Emily nampak masih kurang yakin dengan penampilan kakaknya itu. Dia kemudian mengacak-acak lemari Edward dan menemukan jaket yang pas dengannya. Emily juga meminta kakaknya untuk memakai seragam baru yang sudah lama ibunya belikan, tapi Edward tak pernah ia pakai karena terlalu besar.

"Kau, tau, kan, kaos oversized itu lagi tren sekarang?"

Edward hanya mematung menatap dirinya dalam cermin.

Ed beranjak mengganti kemeja sekolahnya dengan ukuran yang lebih besar.

"Ayo cepat, udah siang!"

Edward keluar dengan sedikit tidak percaya diri.

"Wah! Kembaranku cakep banget!" ucap Emily girang.

"Udah?" tanya Ed untuk kedua kalinya.

Emily membalas dengan mengangguk penuh semangat.

Wandi tampak tengah tergesa menunggu mereka di sofa ruang tengah.

"Eh, ante paman ke kantor dulu, dong!
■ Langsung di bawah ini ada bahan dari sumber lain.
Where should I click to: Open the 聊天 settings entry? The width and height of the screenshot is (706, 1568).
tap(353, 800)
Kalo naik umum nanti macet."

"Baik, paman."

*****

Setelah Wandi turun, Edward dan Emily berangkat ke sekolah. Emily tiba-tiba terdiam mengkhawatirkan banyak orang akan memojokan saudara kembarnya.
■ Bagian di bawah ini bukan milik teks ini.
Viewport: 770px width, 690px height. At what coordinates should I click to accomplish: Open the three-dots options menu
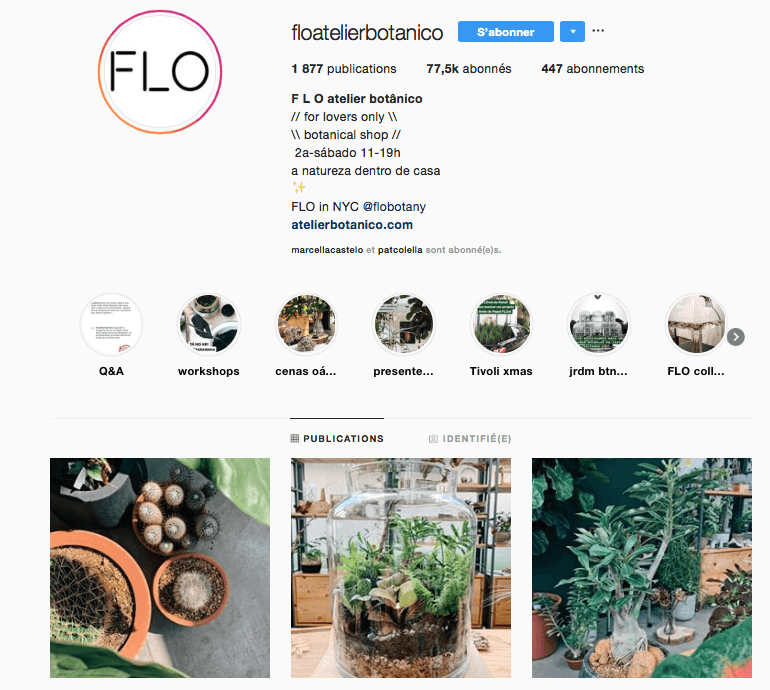pos(598,31)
"Kenapa tiba-tiba manyun gitu?"

"Nggak."

Jalanan tiba-tiba macet karena terjadi sebuah kecelakaan tabrak lari. Saat mereka melintas lokasi kejadian, nampak seorang preman yang tersungkur dengan kaki remuk terlindas ban.

Edward terkejut karena dia adalah preman yang mengamuk di bis saat di perjalanan pulang kemarin.

"Ya Tuhan, kasian banget...,"

"Dia yang bikin dahiku begini," celoteh Edward.

"Hah?"

Edward menjelaskan pada Emily tentang peristiwa di bis waktu itu. Dia tak percaya jika kakaknya memukul orang mabuk. Kendati demikian, ada bukti kuat di dahinya.

Saat membahas perihal mabuk, tiba-tiba ia berbicara mengenai isu siswa kelas 12 yang terlibat kasus narkoba di sekolah.

"Eh, iya, kau, tahu gosip anak kelas 12 yang terlibat kasus narkoba?"

Edward hanya menggelengkan kepala menandakan ia tak pernah ingin tahu masalah orang lain.

Keinginan terbesarnya adalah pandai beradaptasi seperti Willy, Erik dan Fitri, meskipun hatinya masih merasa berat. Pikirannya bergelut dalam lalu lintas pagi yang selalu tersendat. Setelah jalanan kembali normal, mereka dengan segera menuju sekolah karena hari mulai siang.

Sebelum memasuki lingkungan sekolah, Emily memberi Edward kacamata hitam.

"We can do it." Emily menepuk bahu Edward dengan penuh keyakinan.

Sesampainya di sekolah, orang-orang menatap heran mobil baru itu. Belum pernah ada mobil seperti itu memasuki lingkungan sekolah. Juga, tak sembarangan murid bisa membawa mobil ke sekolah.

Kedua saudara kembar itu turun berdua seraya melepas kacamata hitam. Tampak dari jauh Willy dan Erik berteriak sembari berlari memanggil Edward.

"Edward!"

"Edison!"

Mereka tetap berjalan bersama di lorong hingga bertemu dengan Fitri, Amel dan yang lainnya. Erik tak bisa percaya apa yang terjadi, Willy hanya melongo dan Fitri kehabisan kata, begitu pun dengan teman-teman Emily yang menghampiri.

"Guys, perkenalkan, Emilia Stephanie Angel Wardiana, saudara kembarku."

"Hah?!"

*****

"Kita memiliki peluang besar untuk memperalat mereka."

"Peluang seperti apa, Heina?"

"Kau lihat saja, akan ada dua alat yang siap mengasah senjata terkuatku," pungkasnya.